Hey, stop barking! RTFM; the fact that you can find a meter that reads over its nominal full scale - what it says on the 'range' dial that it is competent to read at that position of the 'range' switch - has nothing to do with lawyers or CYA. The 'range' is not the interval of values (call them numbers if you want, doesn't make any difference, ) to which the "percentage of full-scale" applies; the complete range of the instrument is divided into segments, each one of which is scaled as, for example, micro-volts, milli-volts, volts, or micro-amps, milli-amps, etc., reading from minimum to . . . guess what?? "Full Scale". Only two things are truly important about it all, and you've got one of them dead on; if you want an accurate determination, get the right instrument, and get it calibrated to a standard that's valid to your measurement needs, which may cost Lots more than you want to pay; and for CS the taste test and the Tyndall effect are probably calibration enough for do-it-yourself purposes - unless you're a mad scientist.

Take care, Malcolm the Mad Scientist
At 07:52 AM 10/27/02 -0800, you wrote:



>Hanna's spec reporting is industry standard.
>Full scale and range are two different things. The range is a
>description of an interval of numbers in which the unit will perform
>within spec. Full scale (reading) is largest number within the range.
#### You just said that range and scale are not the same thing, then, that they are. It would have been easy to have stated accuracy as +/- 2% within it's intended "range" ...not "full scale". which would make full scale irrelevant, but they didn't. Why would that be? Perhaps Industry Standard 'Reporting' is as full of butt covers as a lawyers closet. A covered butt can still toot in tune, [especially if faced off with a tuning fork before each performance] it just doesn't 'have' to. The PWT does perform as we apply it better than expected but it's far from perfect. [it's not 'just' the meter]

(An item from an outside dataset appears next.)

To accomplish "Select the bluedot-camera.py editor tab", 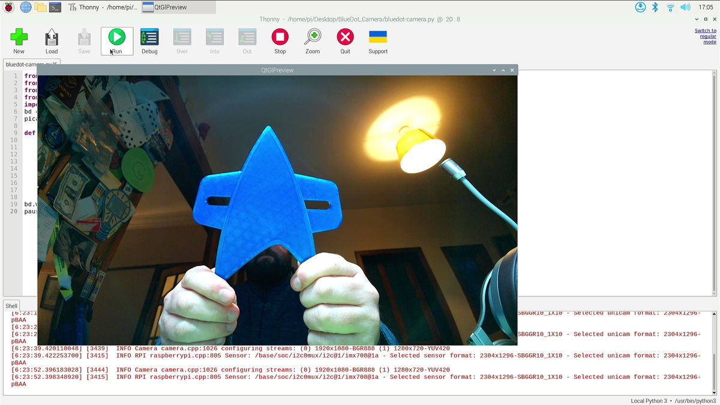I will tap(27, 64).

CS is a very weird sort of water. The conductivity changes even in the same batch. The very act of measuring it seems to change it. [OK, call it stabilization. Will any two batches stabilize the same?] The PWT might be great for testing salinity. Saline solutions are pretty stable. CS? Who knows? Are we mixing our own metaphors? [Absolutely! Measuring apple sauce to see how many oranges there are.]

I have not been 'happy' with ANY of the methods for measuring PPM including the various ways that labs do it. I also know it doesn't matter that much as long as we stay within a nebulous range of common sense. We're not feeding it into a computer. It doesn't take a furniture maker to adequately frame a house. I won't let something like that ruin my day. It's just no big deal..like an apple to an elephant. But it does take some explaining to those who want precise numbers and can't get them. People expect and demand certainty and tend to get certainty from people who will give it to them whether or not there really is any. Then they wonder why so many people say so many different things and why their results don't exactly match any of the statements. Not enough butt covers leads to em-bare-ass-ment? {Sure. That's the way the real weird world of comparisons works}

Does PHD stand for piled high deniability?

The mountain, to the ant vs the elephant, is but a matter of relative time and awareness. Neither probably gives a hoot, being focused on eating the apples and oranges found along the way. But an apple to an elephant is a morsal while it's a mountain of food to an ant. [something worth fighting over]

Moral to the story:
  The CS you like the best is the best CS.
If there's some way to make something different, 'that' may become the best CS that you like best. Batch to batch repeatability is more important than person to person comparison. In that, a Hanna meter does OK and the PWT does that better than the other Hanna meters no matter what the specs say or how they read. It would seem that everything having to do with CS is subjectively relative, CS still does what it does and it's hard to hurt yourself with it if ANY degree of common sense is employed.
Common sense doesn't rely on specific numbers.
Being 'more right' doesn't make anyone totally wrong.

The world is clearly confused. Why not admit that nothing is what it looks like?
Ken

It stands to reason, then reason wobbles around its eccentricity.
>
>
>The absolute determination of ppm as silver ions etc. may be
>difficult, but the measurement of conductivity is not. Discrepancies
>between different meters can be overcome by multi-point calibration
>within the expected range.
## The tuning fork. If one was not used, don't even 'think' about an arguement...then think twice about apples and oranges. Discrepencies are not entirely due to the instrumentation, however, Hanna could have stated their specs without mixing them up.
>

>
>A mountain to an ant is what to an elephant?